Esas escuelas no solo son para
alumnos predominantemente Negros
y Latinos, si no que también son
invariablemente de bajos fondos,
con pocos recursos, personal
deficiente, y alarmantemente mal
mantenidas.
Los gobiernos locales y
estatales siempre dan buenos
fondos a las escuelas para
alumnos blancos, en áreas
suburbanas, que a veces parecen
cámpuses universitarios; en
marcado contraste a las escuelas
urbanas, que parecen, huelen, y
son administradas como prisiones
para juveniles.
En el libro, Vergüenza de la
Nación, (Shame of the
Nation, Three Rivers Press,
2005), de Jonathan Kozol, hay
muchas historias de media docena
de estados que documentan el
inmenso y horrososo daño que se
hace a millones de niñas y niños
Negros y Latinos, a quienes
diariamente se les enseña que
sus sueños, sus esperanzas y sus
vidas tienen poco valor social.
Son niños y niñas de, No Dejar a
un Alumno Atrás, (No Child Left
Behind), ley punitiva y
represiva, que somete a los
alumnos a exámenes sin sentido,
que solo sirven para hacer más
difícil el verdadero
aprendizaje, desalientan a
buenos maestros y favorecen a
compañías especializadas en
exámenes.
Se llama educación, pero en
verdad destruye la mente.
¿Y qué dice de eso la
administración Obama?

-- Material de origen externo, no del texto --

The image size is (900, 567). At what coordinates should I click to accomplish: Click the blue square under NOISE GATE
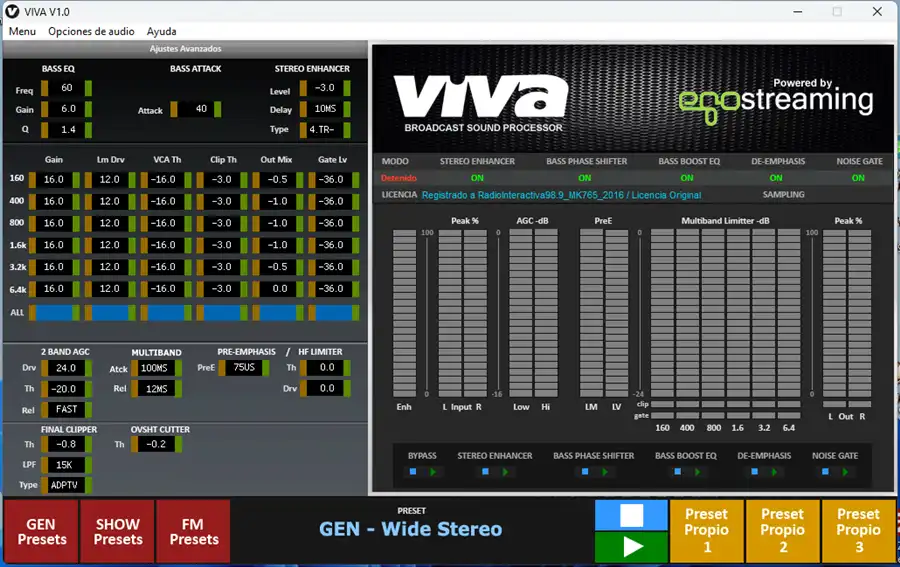[x=825, y=472]
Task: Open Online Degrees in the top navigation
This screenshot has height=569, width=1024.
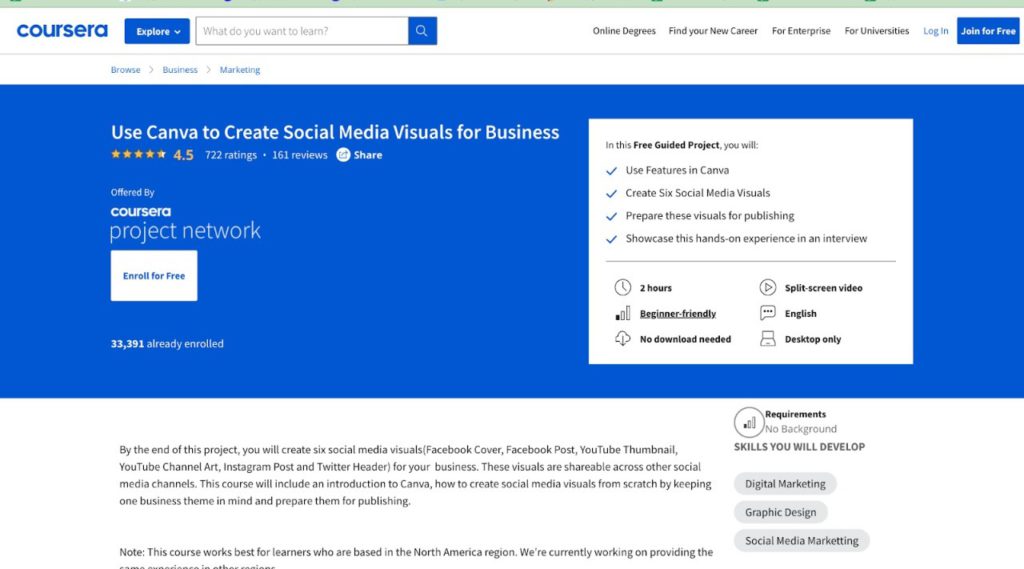Action: click(x=624, y=31)
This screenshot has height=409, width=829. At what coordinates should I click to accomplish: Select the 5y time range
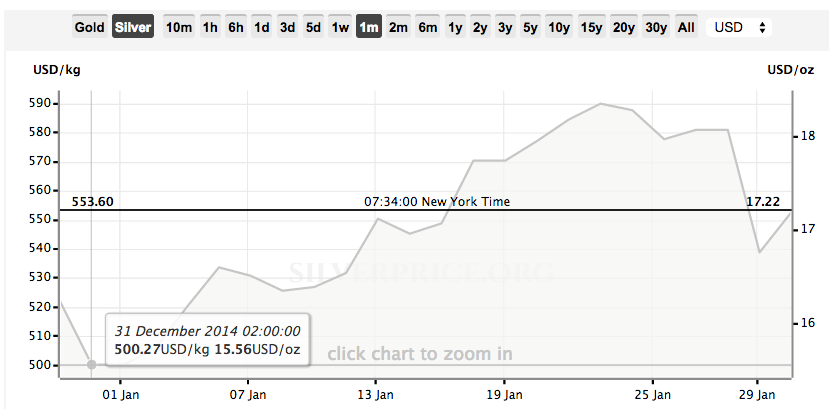coord(530,26)
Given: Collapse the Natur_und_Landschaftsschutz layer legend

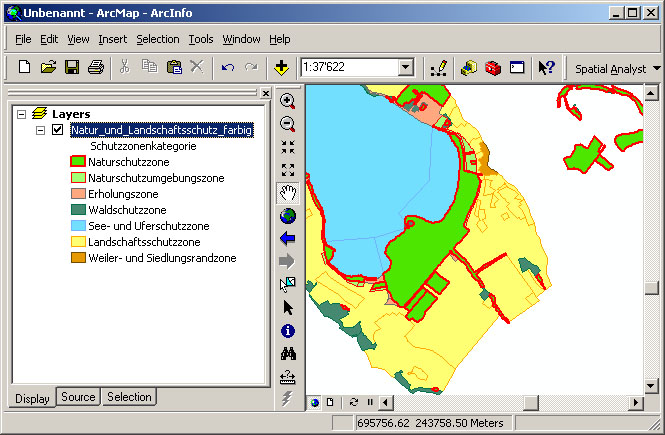Looking at the screenshot, I should click(x=40, y=130).
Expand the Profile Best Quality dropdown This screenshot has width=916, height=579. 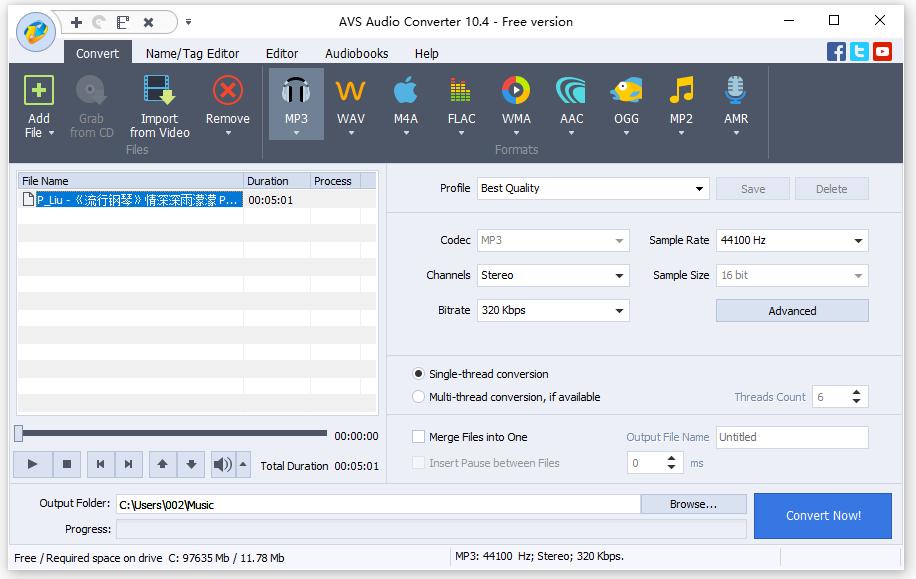click(x=699, y=189)
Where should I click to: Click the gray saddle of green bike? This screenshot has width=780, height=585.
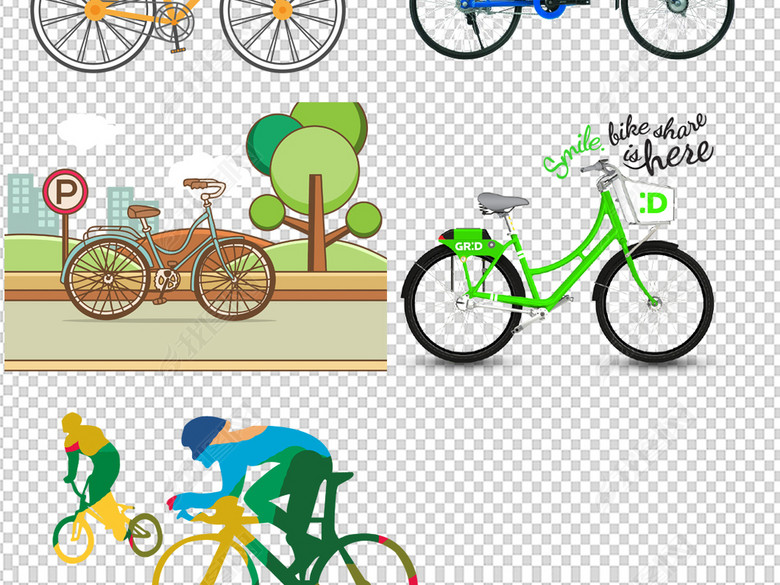pyautogui.click(x=502, y=202)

Repararlo;
no terminarlo. ¡Algo que ha
causado tanta carnicería social!
¿Porqué no se puede eliminar?
No Dejar a un Alumno Atrás ha
sido un desastre.
¿Acaso no es tiempo ya de
terminarlo?
Traducción libre del inglés
enviado por Fatirah Aziz,
Litestar01@aol.com,
hecha en REFUGIO DEL RIO GRANDE,
Texas.
Gentileza:: Melina Alfaro
[volar@fibertel.com.ar]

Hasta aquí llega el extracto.